4.1 Evaluation strategy

The evaluation process encompasses the following steps:

1.
The implemented neural networks were trained on a set of audio files from the GTZAN collection, divided by genre. A preliminary conversion from .au to .wav was performed on all the audio tracks in order to optimize the way the underlying neural network processes them.
2.
Several “illegal" audio tracks were generated by randomly altering the properties of volume, tone and pitch of some of the reference tracks. These modified tracks were then integrated into the dataset to provide a real use case of illegal tracks contained within a legal track collection.
3.
We extract the activations from the MaxPooling layer on the tail end of each of the deep neural networks used in the feature vector extraction phase. These will allow us to check for file similarity when comparing the representation of potentially illegal files to the ones obtained from reference files. Similarly, we extract the equivalent final layer of the long-short term memory network to perform file similarity checks.
4.
Each audio file is computed by the chosen neural networks, obtaining a feature vector descriptive of the properties of the signals. Cosine similarity is then applied to the descriptors, returning the actual similarity between analyzed files.

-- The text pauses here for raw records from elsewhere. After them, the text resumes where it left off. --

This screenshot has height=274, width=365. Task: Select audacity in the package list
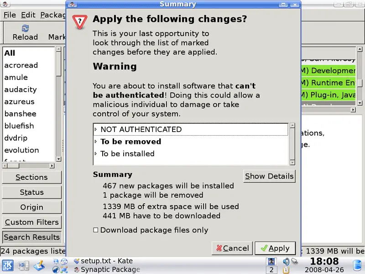(21, 90)
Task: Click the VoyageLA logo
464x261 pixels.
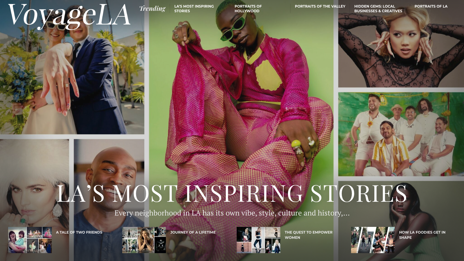Action: (x=69, y=16)
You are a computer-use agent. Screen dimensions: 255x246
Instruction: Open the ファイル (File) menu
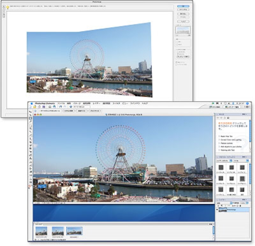[61, 104]
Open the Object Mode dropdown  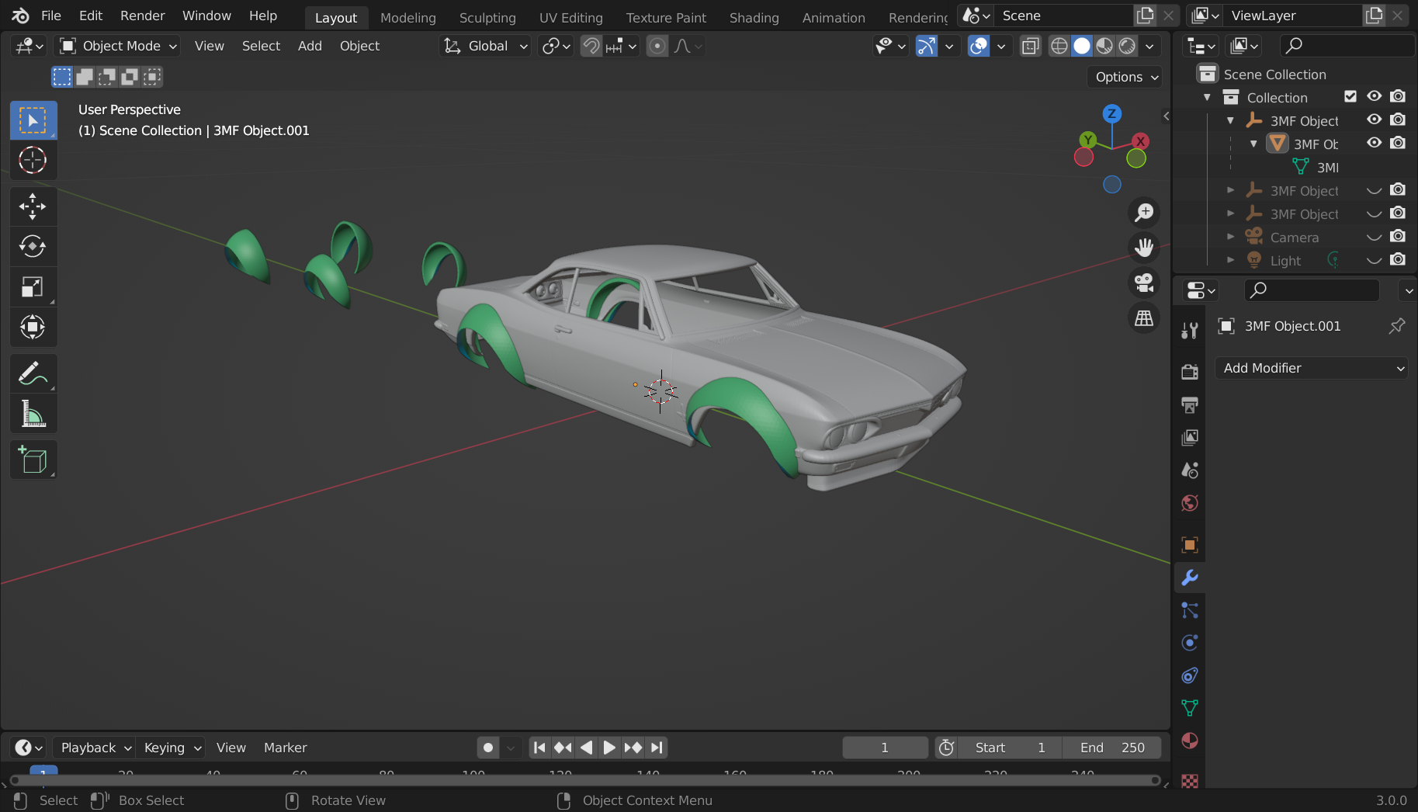click(x=119, y=46)
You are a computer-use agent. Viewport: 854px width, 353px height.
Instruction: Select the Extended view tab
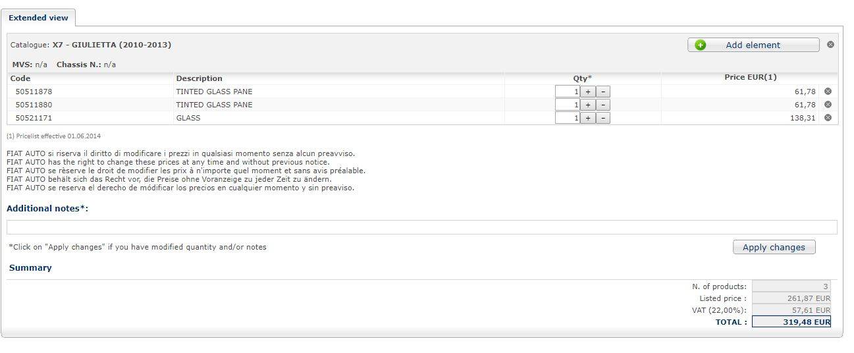[38, 18]
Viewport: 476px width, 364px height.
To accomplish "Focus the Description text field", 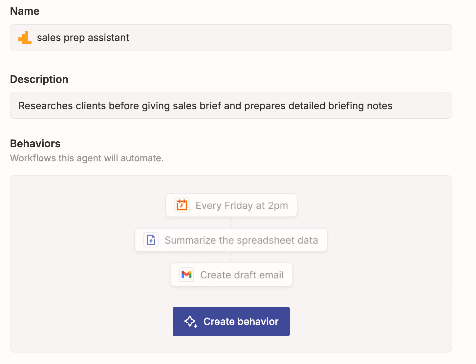I will [x=231, y=106].
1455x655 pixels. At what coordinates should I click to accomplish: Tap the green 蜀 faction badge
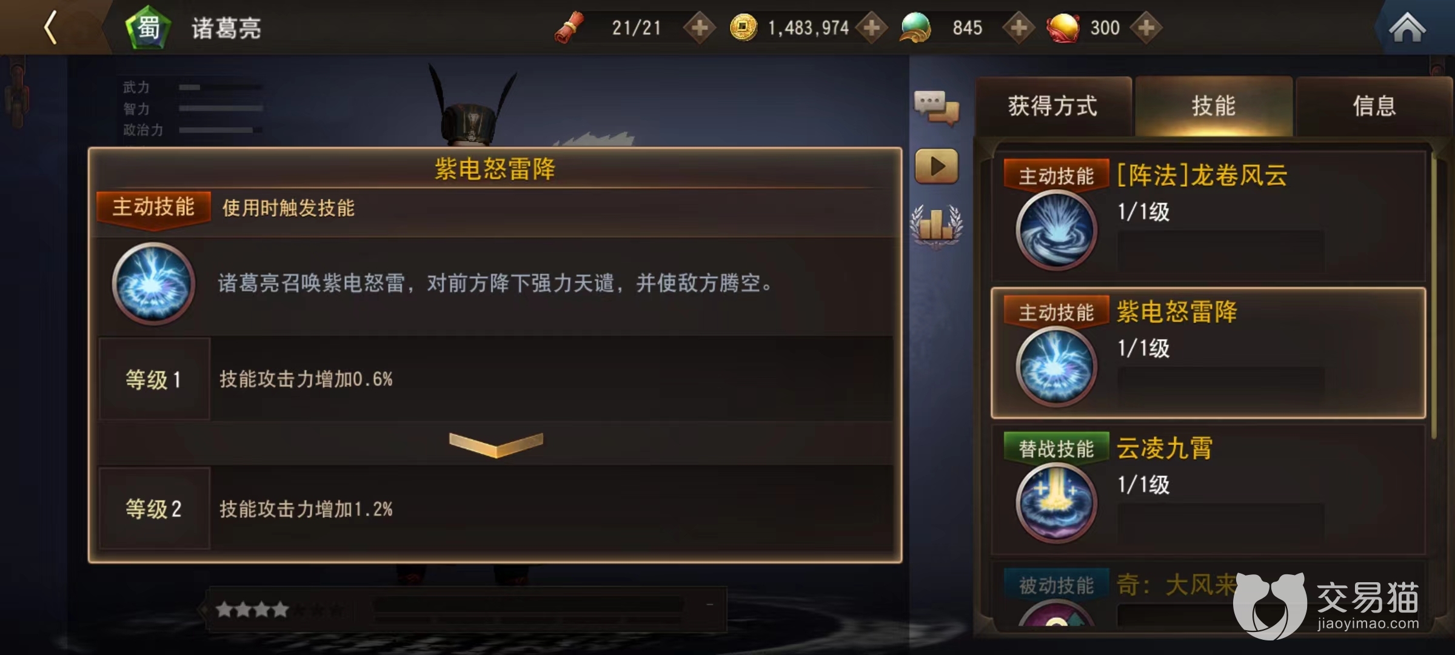(x=147, y=27)
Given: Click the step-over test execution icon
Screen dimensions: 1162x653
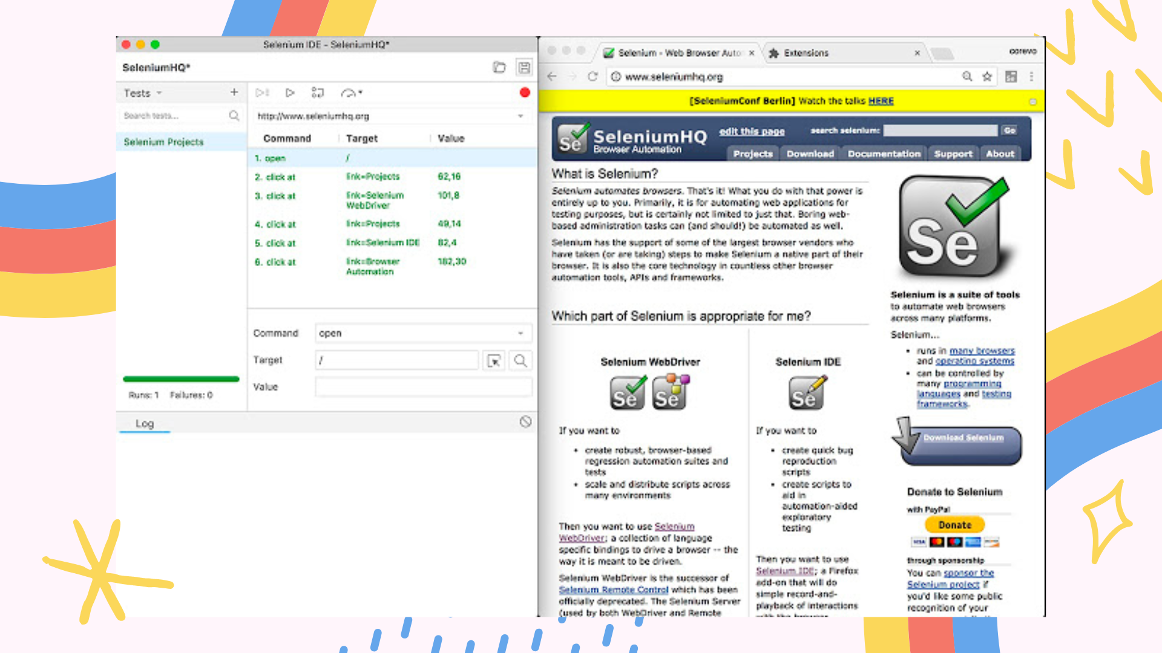Looking at the screenshot, I should [x=317, y=92].
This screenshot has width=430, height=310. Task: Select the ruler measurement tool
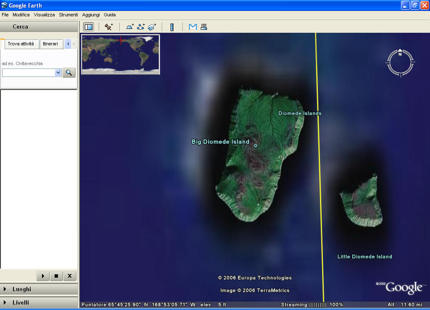172,27
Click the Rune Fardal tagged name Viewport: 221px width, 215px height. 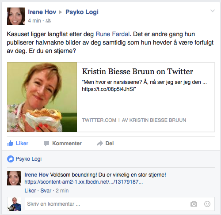(113, 34)
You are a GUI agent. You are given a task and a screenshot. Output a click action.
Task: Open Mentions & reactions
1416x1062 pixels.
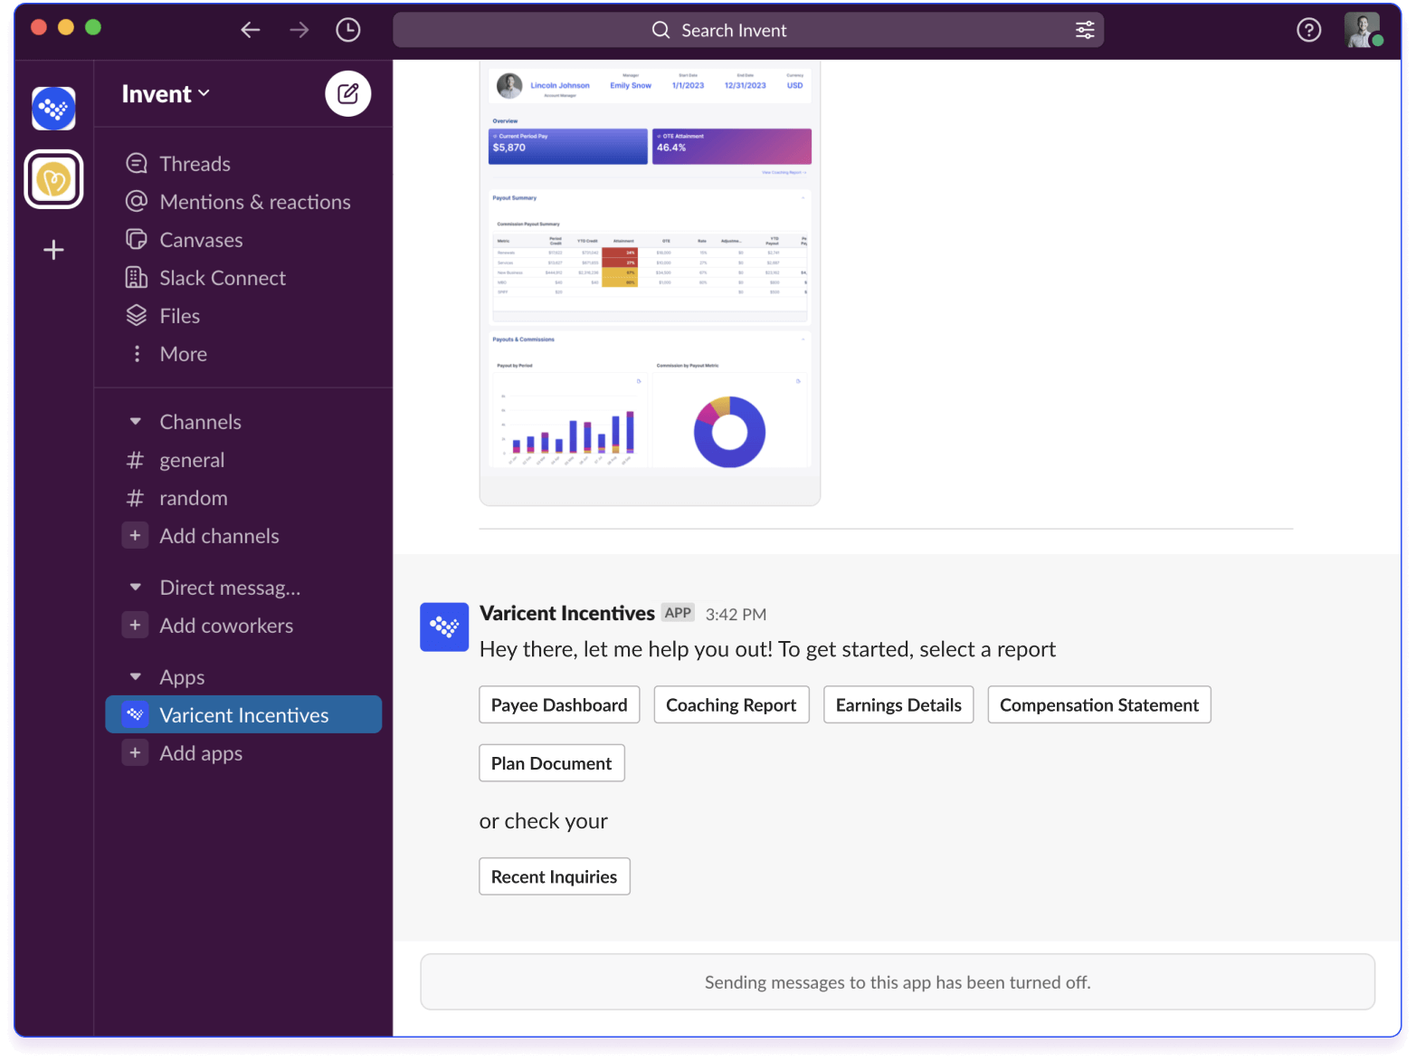[x=254, y=201]
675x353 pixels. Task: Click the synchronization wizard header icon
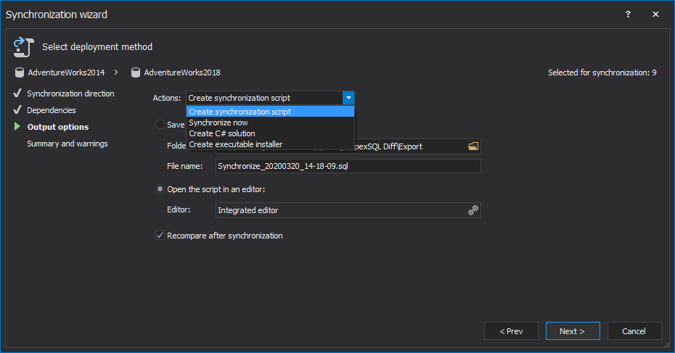pos(24,46)
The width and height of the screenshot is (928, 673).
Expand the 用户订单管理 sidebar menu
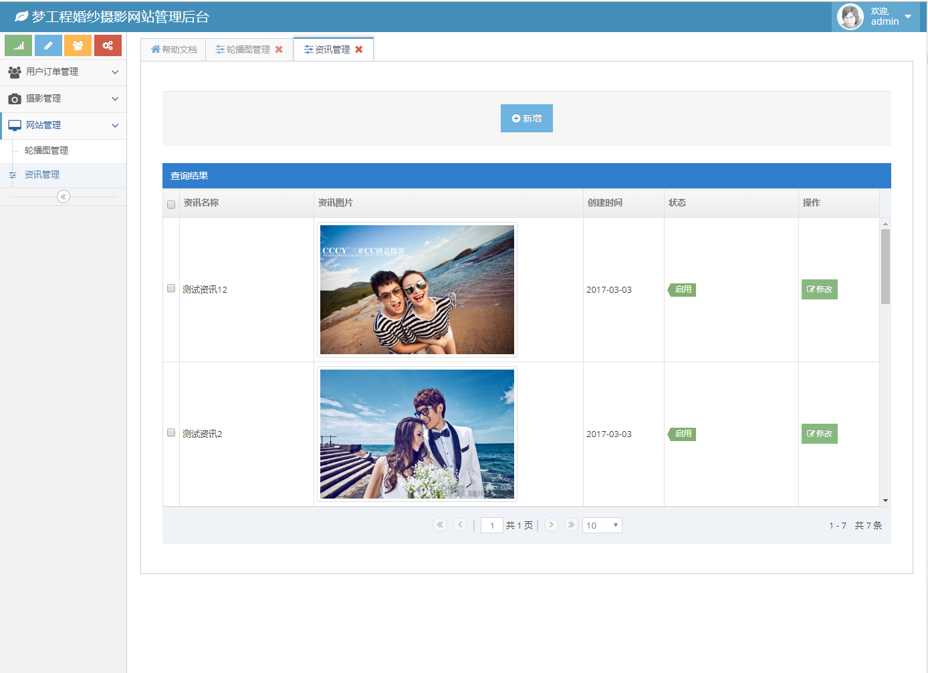pos(63,72)
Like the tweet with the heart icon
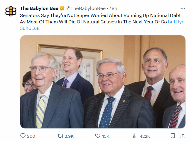191x143 pixels. [x=98, y=136]
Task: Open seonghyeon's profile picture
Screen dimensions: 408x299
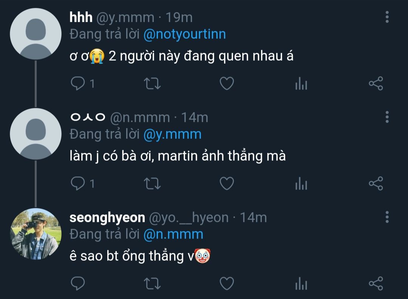Action: pyautogui.click(x=36, y=234)
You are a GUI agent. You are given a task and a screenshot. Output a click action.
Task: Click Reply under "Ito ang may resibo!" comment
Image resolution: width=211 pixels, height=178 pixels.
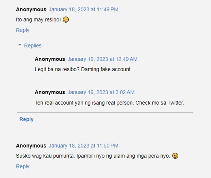click(x=23, y=30)
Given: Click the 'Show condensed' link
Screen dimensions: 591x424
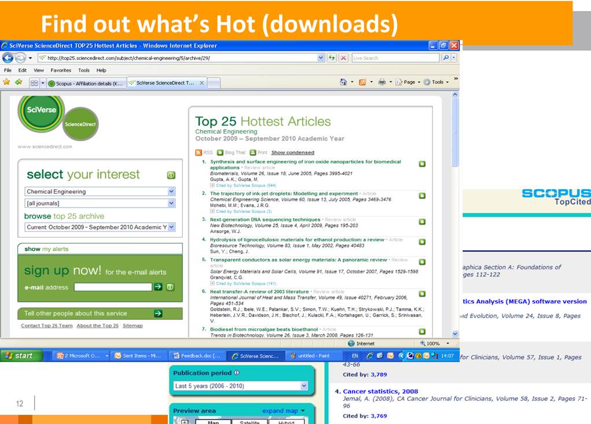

The assessment of experimental results presents several challenges that need to be addressed. One of these challenges is the granularity of the solution, as the system may flag a track as “illegal" if it bears a high degree of similarity to any of the files within the reference collection. This approach can potentially result in several false positives, where multiple files are incorrectly flagged as illegal, despite the fact that there might not exist an identical copy of them in the reference collection. Two testing approaches were employed to tackle this issue. The first test focused on identifying any potentially illegal audio track contained within the dataset that the system recognizes without considering the presence of any matching reference track. The second test aimed to identify an exact match between any illegal file in the dataset and any element of the reference collection, serving as a metric for evaluating whether our system is capable of performing adversarial retrieval tasks correctly. Selecting appropriate threshold values and weights for the scorer module presents another set of challenges. In fact, each mode of operation of the similarity scorer module (as described in Section 3.6) necessitates precise tuning of its parameters to solve the problem of flagging files as illegal when their legality may be ambiguous. The choice of weight combinations can significantly impact the importance assigned to either textual or feature scores, potentially resulting in false positives or false negatives. Thresholding values and the parameters of each combination of combined similarity scores and correlated deep neural network have been determined following a series of tests on the dataset.

4.2 Experimental tests

The first test evaluates the ability of the system to handle illegal tracks. The primary objective is to assess how well the system can detect illegal audio tracks hidden in repositories containing legitimate files without the system knowing of their intrinsic properties, and still correctly classify them when compared to files in the reference repository. This test was conducted on a collection of 7,049 files from a subset of the FMA medium archive. The system tries to identify rule violations while searching for files using keywords from user queries, employing Cosine similarity to analyze dictionaries of metadata. Notably, users of our system can browse only a subset of the files from the dataset, the ones that the system found different enough from the protected uploads at query-time; omitted (illegal) results remain hidden. Our approach is mainly focused on the task of Adversarial Retrieval (obfsucation) of potentially illegal files. For this reason, the metrics used for the evaluation of our results can not be mapped to other approaches that lack the goal of hiding query results according to some precedently specified rule. It is important to note that all documents belong to the same class (illegal files) in this particular test. The goal is to obfuscate any document that could be returned in the result set for the query, yet that could also be an illegal upload if it is too similar to any of the files in the reference collection. Consequently, the system calculates the F1-Measure by identifying every illicit document and categorizing retrieved, non-illicit documents as irrelevant for the scopes of the test. On the other hand, all the documents in the result set that are flagged as illegal are considered relevant for the test if the system has correctly identifying the corresponding track in the reference collection.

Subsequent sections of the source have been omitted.